◆ Directions for this task: Recast the records from the line containing "You are a computer-use agent. The" through the line containing "pyautogui.click(x=561, y=475)", inclusive, as a Markdown table with the columns No. and Line, numbering each row and leaving out blank lines.

[Records from a collection]
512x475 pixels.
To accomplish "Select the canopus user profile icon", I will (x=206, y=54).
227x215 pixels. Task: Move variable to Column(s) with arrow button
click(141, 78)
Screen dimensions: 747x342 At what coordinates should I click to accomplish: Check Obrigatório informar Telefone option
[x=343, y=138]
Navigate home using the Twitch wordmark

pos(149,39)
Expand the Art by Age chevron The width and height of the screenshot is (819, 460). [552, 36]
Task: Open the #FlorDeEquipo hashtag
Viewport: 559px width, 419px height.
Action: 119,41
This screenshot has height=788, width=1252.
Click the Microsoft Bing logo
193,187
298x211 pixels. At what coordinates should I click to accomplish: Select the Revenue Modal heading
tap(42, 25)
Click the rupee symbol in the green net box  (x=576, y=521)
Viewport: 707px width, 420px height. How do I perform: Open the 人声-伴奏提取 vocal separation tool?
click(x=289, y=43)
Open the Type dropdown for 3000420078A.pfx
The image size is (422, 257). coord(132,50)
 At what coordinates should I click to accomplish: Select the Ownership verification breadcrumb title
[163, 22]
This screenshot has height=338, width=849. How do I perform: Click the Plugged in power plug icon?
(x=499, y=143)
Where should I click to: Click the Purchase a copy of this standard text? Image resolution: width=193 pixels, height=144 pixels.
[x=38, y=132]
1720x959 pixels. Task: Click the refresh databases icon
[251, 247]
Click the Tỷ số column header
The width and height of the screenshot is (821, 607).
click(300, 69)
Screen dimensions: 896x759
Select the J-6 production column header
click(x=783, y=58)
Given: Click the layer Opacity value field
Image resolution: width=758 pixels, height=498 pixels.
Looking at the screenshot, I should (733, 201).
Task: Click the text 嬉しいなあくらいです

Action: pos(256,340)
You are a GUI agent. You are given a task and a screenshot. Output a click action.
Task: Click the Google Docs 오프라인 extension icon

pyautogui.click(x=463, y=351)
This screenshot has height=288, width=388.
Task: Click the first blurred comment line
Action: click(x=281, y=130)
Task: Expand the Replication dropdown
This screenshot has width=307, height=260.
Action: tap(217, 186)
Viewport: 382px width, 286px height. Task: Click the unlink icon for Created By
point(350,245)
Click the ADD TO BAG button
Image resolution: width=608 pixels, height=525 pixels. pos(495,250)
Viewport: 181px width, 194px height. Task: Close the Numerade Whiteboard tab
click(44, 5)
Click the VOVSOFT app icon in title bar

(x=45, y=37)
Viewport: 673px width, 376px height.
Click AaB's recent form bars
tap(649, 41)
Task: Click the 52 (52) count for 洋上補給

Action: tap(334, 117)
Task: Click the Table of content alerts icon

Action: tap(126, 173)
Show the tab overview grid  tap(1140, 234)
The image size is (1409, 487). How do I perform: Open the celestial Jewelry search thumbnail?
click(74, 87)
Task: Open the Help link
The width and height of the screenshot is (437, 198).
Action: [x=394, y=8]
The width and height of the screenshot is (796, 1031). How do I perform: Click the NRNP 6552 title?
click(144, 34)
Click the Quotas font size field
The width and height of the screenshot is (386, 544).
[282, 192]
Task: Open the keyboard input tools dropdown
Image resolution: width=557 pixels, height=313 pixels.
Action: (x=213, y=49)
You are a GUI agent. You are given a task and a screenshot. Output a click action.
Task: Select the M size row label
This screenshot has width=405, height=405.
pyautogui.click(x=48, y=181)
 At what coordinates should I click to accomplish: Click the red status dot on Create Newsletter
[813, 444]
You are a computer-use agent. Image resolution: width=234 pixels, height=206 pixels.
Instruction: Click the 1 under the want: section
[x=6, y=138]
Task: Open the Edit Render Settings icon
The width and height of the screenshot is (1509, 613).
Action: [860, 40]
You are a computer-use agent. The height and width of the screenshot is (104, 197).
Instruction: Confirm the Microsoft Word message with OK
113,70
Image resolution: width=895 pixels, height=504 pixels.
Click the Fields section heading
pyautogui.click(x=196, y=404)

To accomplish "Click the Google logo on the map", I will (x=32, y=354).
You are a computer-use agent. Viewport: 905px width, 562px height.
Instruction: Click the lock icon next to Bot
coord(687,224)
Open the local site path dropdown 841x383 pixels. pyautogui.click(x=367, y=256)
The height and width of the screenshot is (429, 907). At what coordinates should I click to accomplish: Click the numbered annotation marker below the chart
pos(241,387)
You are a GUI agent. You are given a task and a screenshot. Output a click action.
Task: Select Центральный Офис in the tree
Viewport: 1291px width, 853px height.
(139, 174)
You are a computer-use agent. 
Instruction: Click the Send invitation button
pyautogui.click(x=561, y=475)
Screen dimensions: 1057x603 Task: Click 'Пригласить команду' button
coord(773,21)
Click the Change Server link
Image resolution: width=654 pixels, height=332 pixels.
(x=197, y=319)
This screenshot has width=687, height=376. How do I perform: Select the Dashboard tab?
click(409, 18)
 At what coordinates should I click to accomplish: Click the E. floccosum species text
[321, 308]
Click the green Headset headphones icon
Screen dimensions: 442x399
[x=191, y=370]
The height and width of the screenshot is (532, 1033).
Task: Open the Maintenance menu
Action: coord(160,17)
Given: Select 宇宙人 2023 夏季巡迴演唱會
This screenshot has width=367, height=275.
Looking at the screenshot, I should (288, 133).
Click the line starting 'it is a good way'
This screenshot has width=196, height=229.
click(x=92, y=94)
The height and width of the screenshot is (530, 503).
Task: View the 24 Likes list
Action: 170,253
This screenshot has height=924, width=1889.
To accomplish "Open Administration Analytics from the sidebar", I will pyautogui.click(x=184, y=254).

◆ Solution to this problem:
| No. | Line |
|---|---|
| 1 | You are a computer-use agent. The height and width of the screenshot is (104, 197). |
| 2 | Instruction: Confirm the Microsoft Word message with OK |
| 3 | 113,70 |
| 4 | Image resolution: width=895 pixels, height=504 pixels. |
| 5 | Click the Fields section heading |
| 6 | pyautogui.click(x=196, y=404) |
| 7 | To accomplish "Click the Google logo on the map", I will (x=32, y=354). |
| 8 | You are a computer-use agent. Viewport: 905px width, 562px height. |
| 9 | Instruction: Click the lock icon next to Bot |
| 10 | coord(687,224) |
| 11 | Open the local site path dropdown 841x383 pixels. pyautogui.click(x=367, y=256) |
| 12 | The height and width of the screenshot is (429, 907). At what coordinates should I click to accomplish: Click the numbered annotation marker below the chart |
| 13 | pos(241,387) |
| 14 | You are a GUI agent. You are given a task and a screenshot. Output a click action. |
| 15 | Task: Select Центральный Офис in the tree |
| 16 | Viewport: 1291px width, 853px height. |
| 17 | (139, 174) |
| 18 | You are a computer-use agent.  |
| 19 | Instruction: Click the Send invitation button |
| 20 | pyautogui.click(x=561, y=475) |